Verdict: Debugging unknown systems rewards deep inference over fast iteration. The 397B model’s extra reasoning capacity pays off in reduced total time-to-fix.
Example 3: The “Migration Marathon”
Your team is migrating from Next.js 13 to 15: App Router restructuring, Server Components adoption, API route changes, and third-party library updates across 80+ files.
Qwen3.5-27B at 25 tok/s: Handles file-by-file conversions well. But when use client directives need to move because of a prop type change three levels up the tree, it loses track. You become the integration layer.
Qwen3.5-397B-A17B at 10 tok/s: Tracks the cascade. It knows which components need use client, updates the shared types, fixes the Server Component boundaries, and adjusts the loading states for streaming compatibility. Slower token output, but coherent across the whole migration.
Verdict: Cross-file migrations require holding “before” and “after” states simultaneously—a strength of larger architectures.
When Speed Beats Size: The Counterexamples
Not every task needs a 397B model. Here’s when faster wins:
| Scenario | Why Faster Models Win |
|---|---|
| “Write a React form” | 27B knows forms. No need to wait for 397B to think. |
| “Explain this error” | Error messages are lookup tasks, not reasoning tasks. |
| “Add logging here” | Mechanical edits favor tokens/second over depth. |
| “Generate unit tests” | Volume matters more than insight for coverage. |
| Exploration / prototyping | You’re testing ideas; fast iteration beats perfect answers. |
The Pattern: When Does Size Win?
| Scenario Type | Why Larger Models Win | Recommended Model |
|---|---|---|
| Multi-file refactors | Track dependencies across files simultaneously | Qwen3.5-397B-A17B @ 10 tok/s |
| Debugging unknown systems | Infer hidden couplings from limited context | Qwen3.5-397B-A17B @ 10 tok/s |
| Architecture decisions | Weigh tradeoffs across multiple dimensions | MiniMax-M2 or 397B-A17B @ 10-17 tok/s |
| Cross-service integration | Understand protocol interactions and failure modes | Qwen3.5-397B-A17B @ 10 tok/s |
| Rapid prototyping | Fast iteration > perfect answers | Qwen3.5-27B @ 25+ tok/s |
| Mechanical edits | Tokens/second directly impacts workflow speed | Qwen3.5-27B @ 25+ tok/s |
The Practical Verdict
| Model | TPS (Dual Node) | Coding Quality | Overall Value | Best Use Case |
|---|---|---|---|---|
| Qwen3.5-27B Q4 | 20-25+ tok/s | Good (80% of max) | ★★★★★ | Daily driver for 90% of tasks |
| MiniMax-M2 Q4 | 17-20 tok/s | Very Good (83% LCB) | ★★★★ | Quality/speed sweet spot |
| Qwen3.5-397B-A17B Q4_K_XL | 10-12 tok/s | Excellent (~85%+ est.) | ★★★ | Complex refactors, debugging, architecture |
Our Recommendation: Run both. Keep Qwen3.5-27B at 20-25+ tok/s as your “pair programmer” for daily work—fast enough that the model disappears. When you hit a wall (complex refactor, mysterious bug, architecture decision), switch to Qwen3.5-397B-A17B at 10-12 tok/s as your “senior engineer consult.”
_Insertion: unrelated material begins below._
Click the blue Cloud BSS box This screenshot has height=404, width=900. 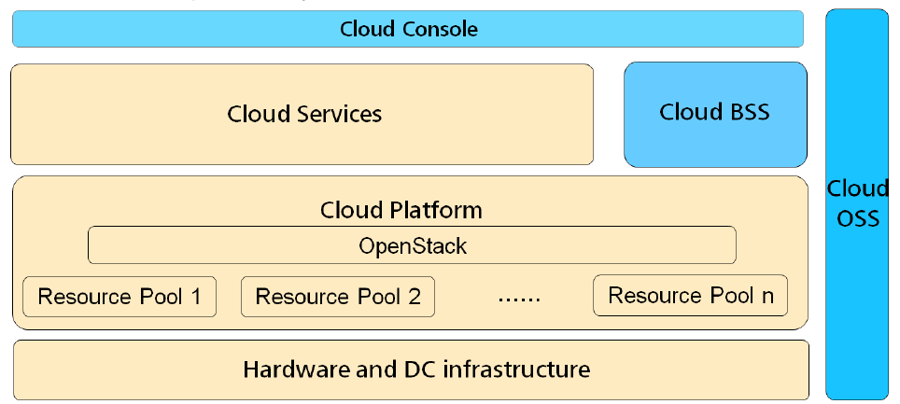[x=714, y=113]
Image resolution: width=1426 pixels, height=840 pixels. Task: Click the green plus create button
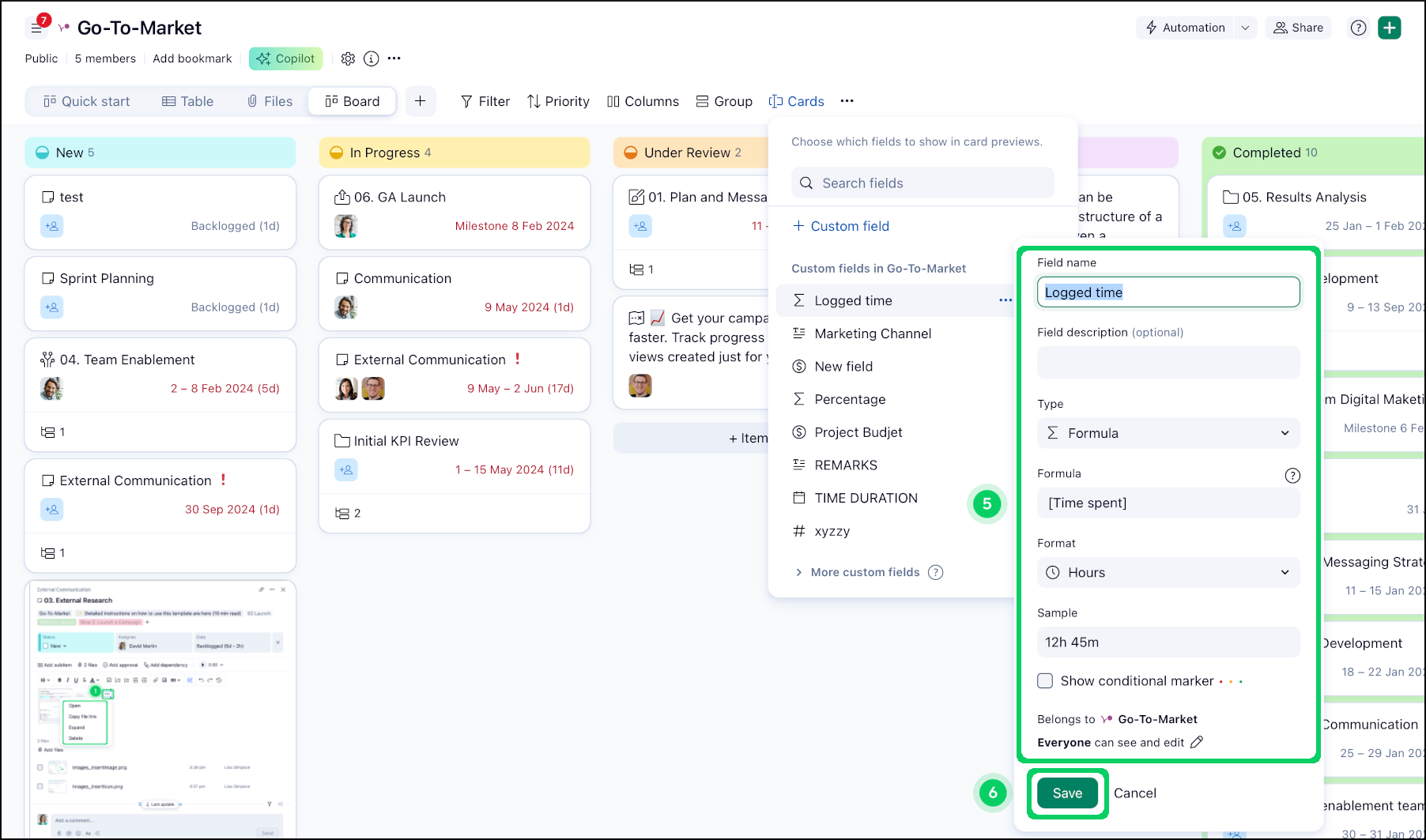click(x=1389, y=28)
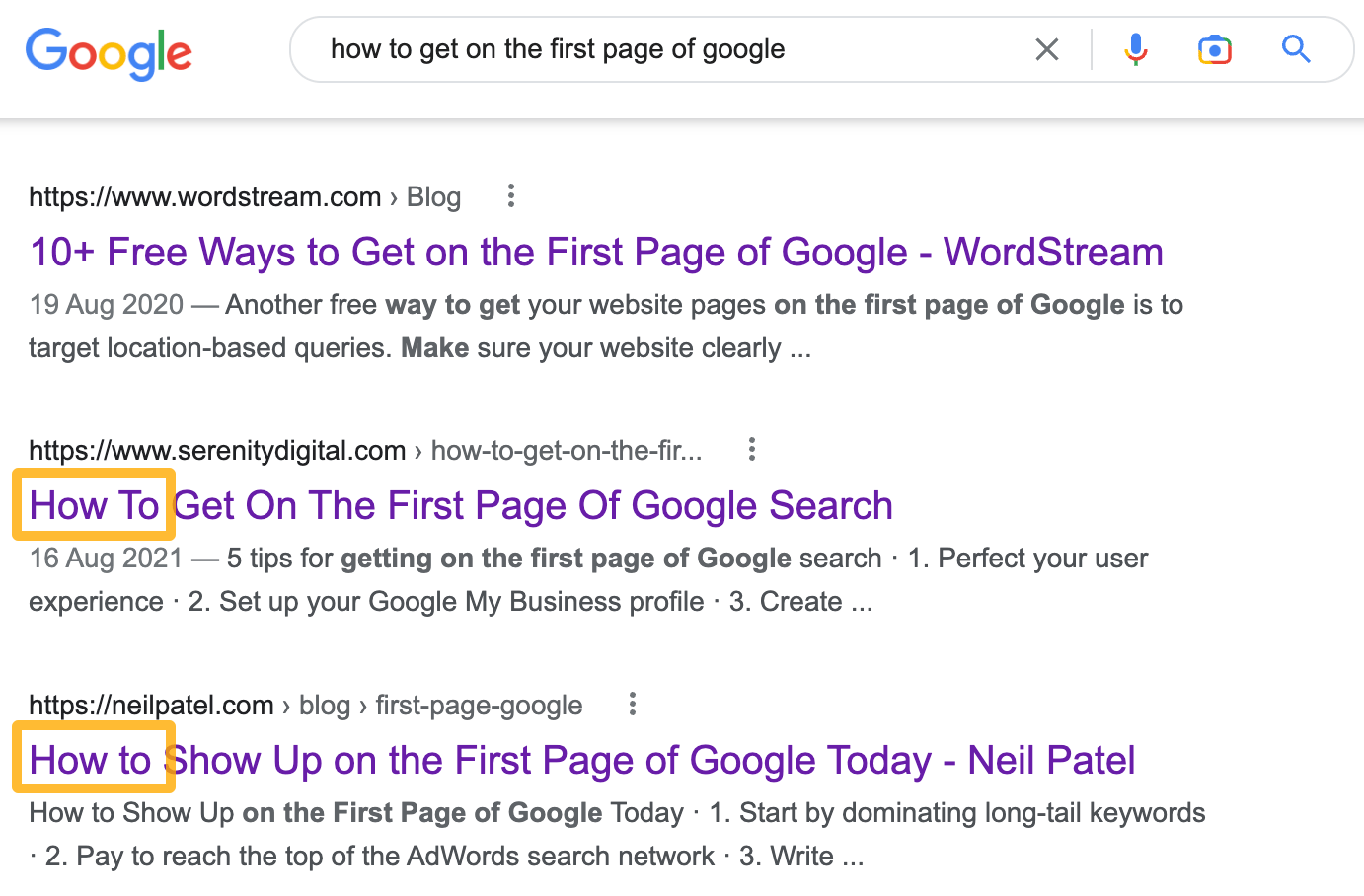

The speed gap is real. But so is the complexity gap. The trick isn’t choosing one—it’s knowing when to pay the token tax for deeper reasoning.
Hardware Guide: What You Need for Each Tier
| Target Speed | Model | Minimum Hardware |
|---|---|---|
| 20-25+ tok/s | Qwen3.5-27B Q4_K_M | Dual-node AMD Ryzen AI MAX 395+ (or single high-end GPU) |
| 17-20 tok/s | MiniMax-M2 Q4_K_M | Dual-node AMD Ryzen AI MAX 395+ cluster |
| 10-12 tok/s | Qwen3.5-397B-A17B Q4_K_XL | Dual-node AMD Ryzen AI MAX 395+ with distributed inference |
Methodology Notes
- Hardware: Two-node AMD Ryzen AI MAX 395+ cluster
- Inference Engine: llama.cpp with GGUF quantized models
- Measurements: Tokens/second averaged over multiple generations (code, explanations, mixed content)
Coming Next
We’re testing additional workloads across all three speed tiers and measuring not just accuracy but time-to-solution—because sometimes asking once beats iterating five times, even if each iteration is faster.
Until then: test your workflows at different speeds. You might find that slower isn’t always worse—it’s just different, and sometimes worth the wait.